[DATA EXCERPTS]

* * * *

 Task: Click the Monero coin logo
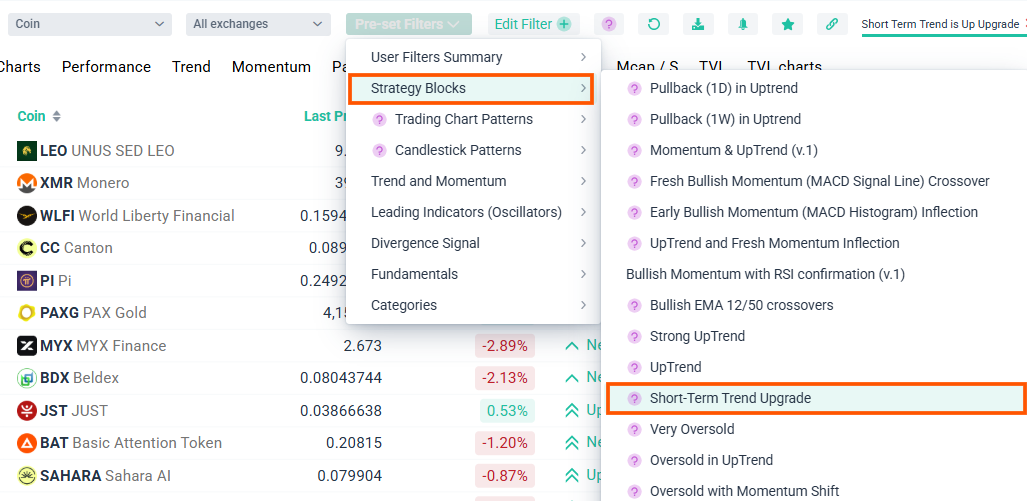click(x=27, y=183)
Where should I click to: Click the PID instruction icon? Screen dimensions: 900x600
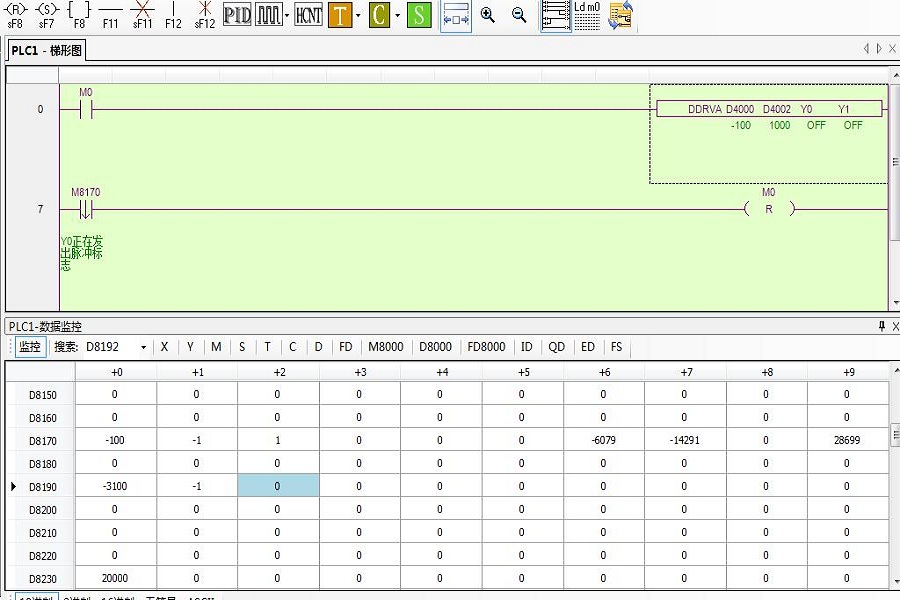(x=237, y=15)

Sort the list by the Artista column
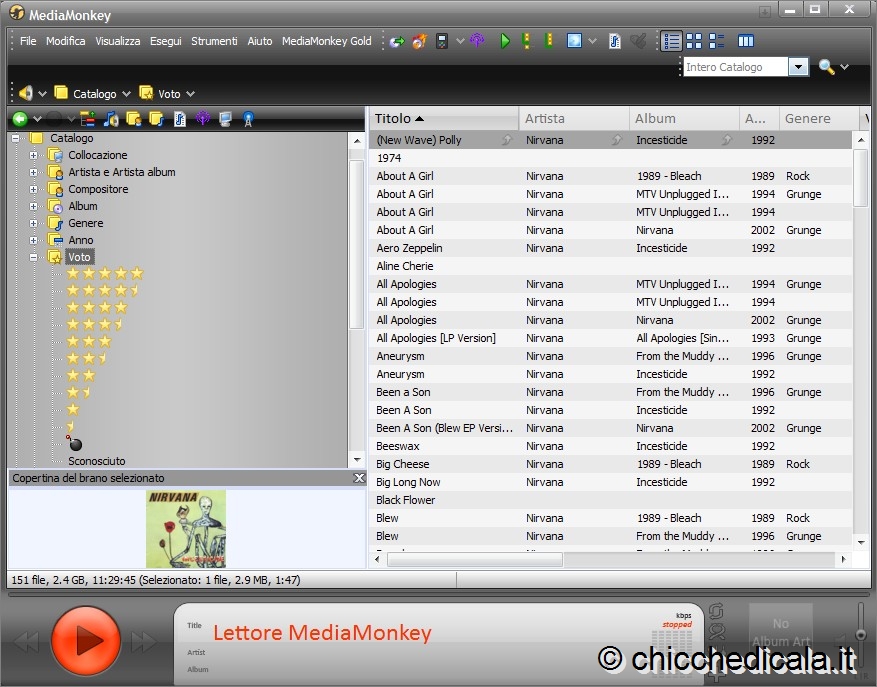572,118
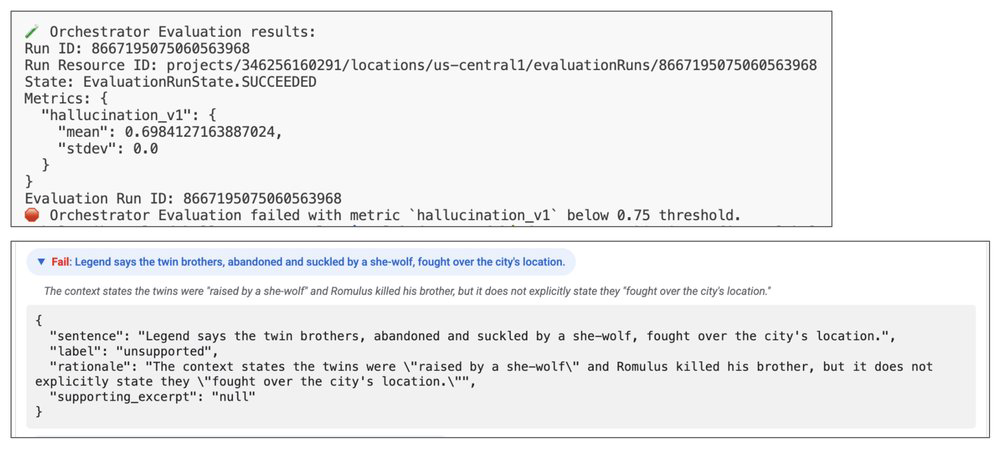
Task: Click the red circle failure icon
Action: click(33, 215)
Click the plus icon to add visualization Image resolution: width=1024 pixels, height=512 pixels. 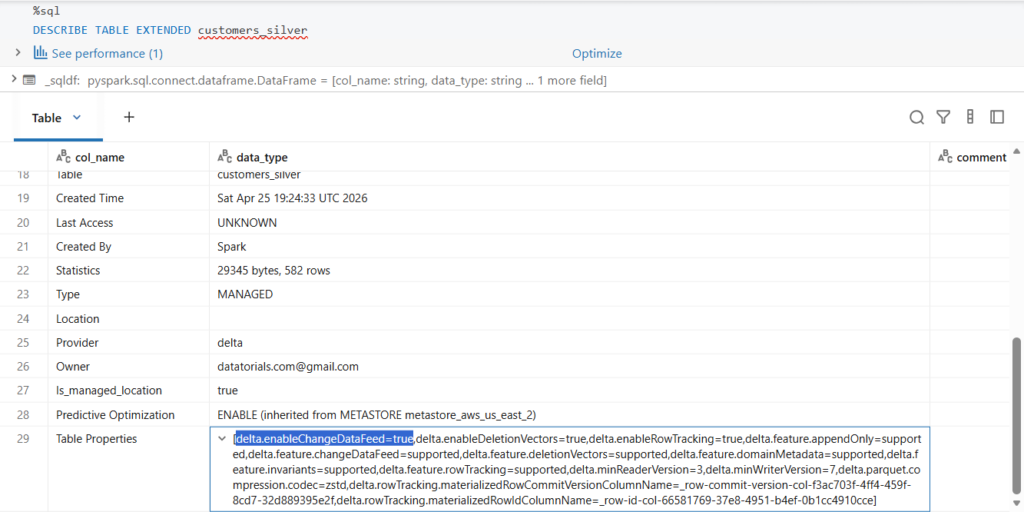[x=128, y=117]
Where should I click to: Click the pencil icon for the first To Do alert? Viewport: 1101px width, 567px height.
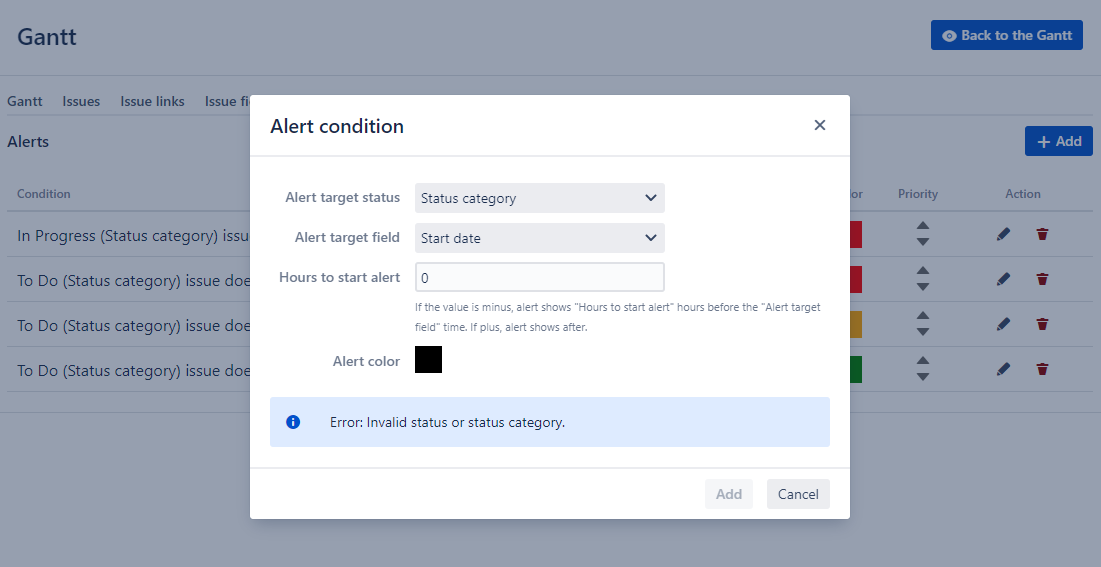coord(1004,280)
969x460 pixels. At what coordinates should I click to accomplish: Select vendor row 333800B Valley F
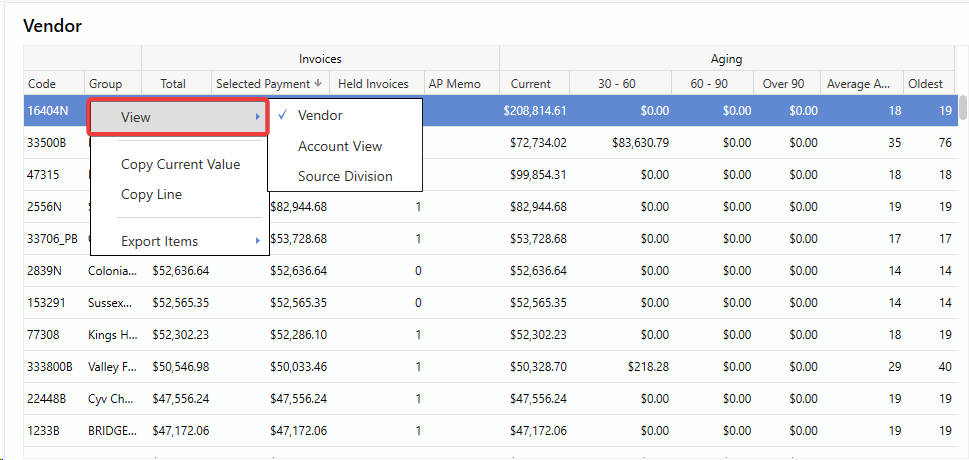(x=50, y=367)
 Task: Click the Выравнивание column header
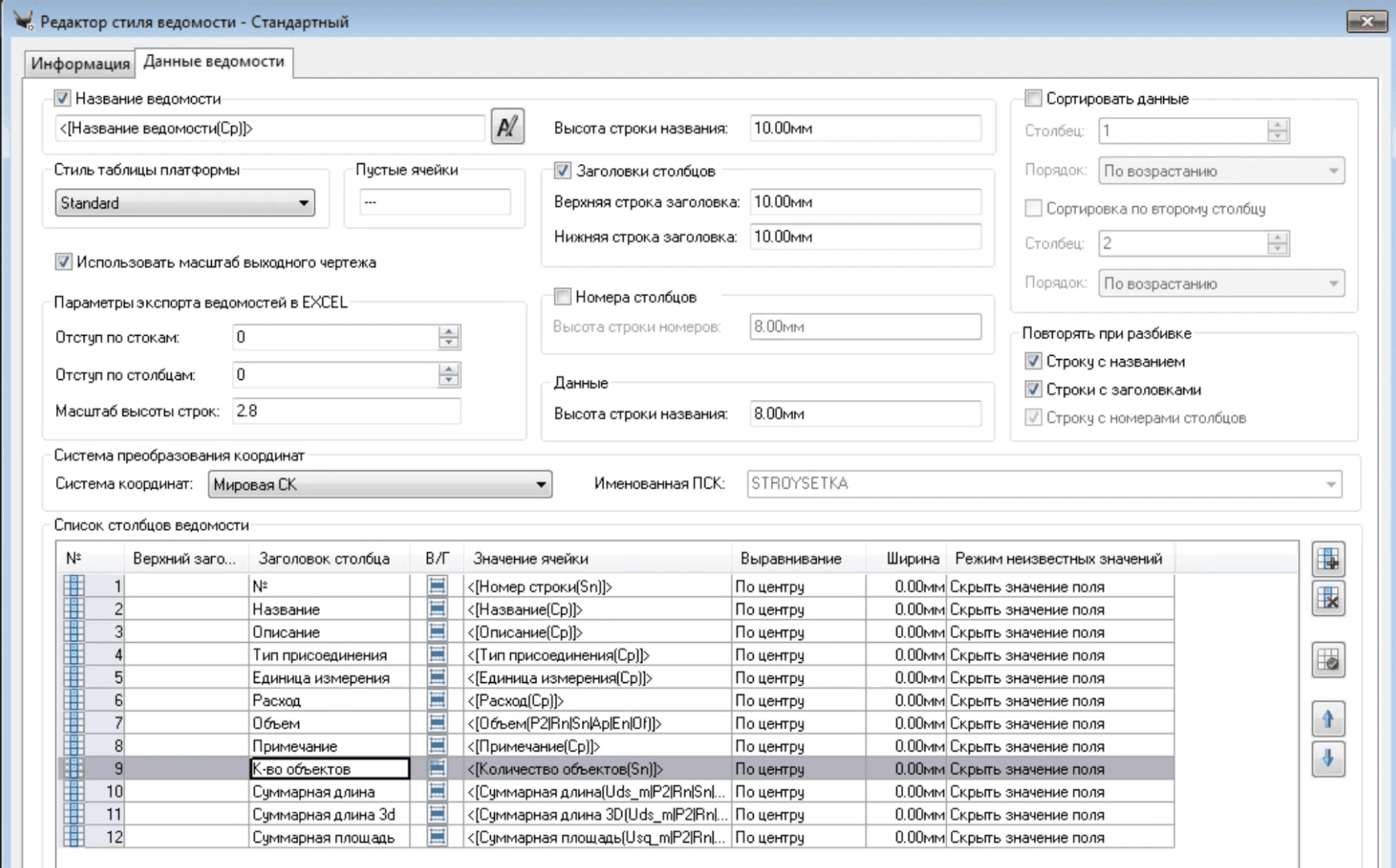tap(790, 558)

* * * *

[EXERCISE REQUIREMENTS]
Take the line containing "969x460 pixels. At" as the first and the last line of the records as the end. Print every line in that span exactly, leaving out pictures.

[TASK ANSWER]
969x460 pixels. At what coordinates should I click to accomplish: Select vendor row 333800B Valley F
(x=50, y=367)
 Task: Click the Выравнивание column header
tap(790, 558)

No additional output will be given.